Method 5: CHAR Function
Excel's CHAR() function converts a numeric code into its corresponding character. The degree symbol is character number 176:
=CHAR(176) You can combine this with other text in a formula. For example, if cell A1 contains a temperature value:
=A1&CHAR(176)&"C" This would display something like 98.6°C as a text string. The CHAR function approach is particularly useful when you're building dynamic labels, concatenating data for display, or automating reports where temperatures, angles, or coordinates appear in formatted output.
⚠️ Note: CHAR(176) returns a text result. If you need the cell to remain a pure number for calculations, keep the degree symbol in an adjacent label cell rather than appending it with CHAR.

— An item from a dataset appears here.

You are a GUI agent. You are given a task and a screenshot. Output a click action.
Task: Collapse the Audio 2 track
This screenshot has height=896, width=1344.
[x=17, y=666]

Method 6: AutoCorrect Shortcut (Custom Setup)
If you use degree symbols frequently, Excel's AutoCorrect feature lets you create a custom trigger word:
- Go to File → Options → Proofing → AutoCorrect Options
- In the Replace field, type a short trigger (e.g.,
deg) - In the With field, paste the ° symbol
- Click Add, then OK
After this, every time you type deg and press Space, Excel replaces it with °. This is a one-time setup that saves time if you regularly enter degree data manually. The setting is stored in your Office profile, so it carries across Excel sessions — but it won't sync to other machines or Excel Online by default.

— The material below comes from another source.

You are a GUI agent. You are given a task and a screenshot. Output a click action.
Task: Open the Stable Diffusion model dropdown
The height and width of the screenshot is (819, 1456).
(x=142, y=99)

Comparing the Methods at a Glance 🔍
| Method | Best For | Works On |
|---|---|---|
| Alt + 0176 | Windows power users with numpad | Windows only |
| Option + Shift + 8 | Mac users | macOS only |
| Copy-paste | Any device, one-off use | Universal |
| Insert Symbol | Occasional use, no shortcuts memorized | Windows & Mac |
| CHAR(176) | Formulas and automated labels | Windows & Mac |
| AutoCorrect trigger | Frequent manual entry | Windows & Mac (local) |
Variables That Affect Which Method Works for You
Not every method is equally practical depending on your setup:
- Hardware: Desktop keyboards with full numpads make Alt codes easy. Laptop users often find them frustrating.
- OS: The Mac shortcut is simpler than the Windows Alt code — but only relevant if you're on macOS.
- How you're using Excel: If you're building a template or formula-driven spreadsheet, CHAR(176) integrates cleanly. If you're typing entries manually, a keyboard shortcut or AutoCorrect trigger is faster.
- Excel version and platform: Excel Online and mobile apps don't support all keyboard shortcuts or Insert Symbol in the same way. Copy-paste and CHAR() tend to be the most cross-platform reliable.
- Frequency of use: A one-time insertion doesn't justify setting up AutoCorrect. Regular data entry absolutely might.
The right method isn't about which is "best" universally — it's about which one fits how you work, what device you're on, and how often this task comes up in your workflow.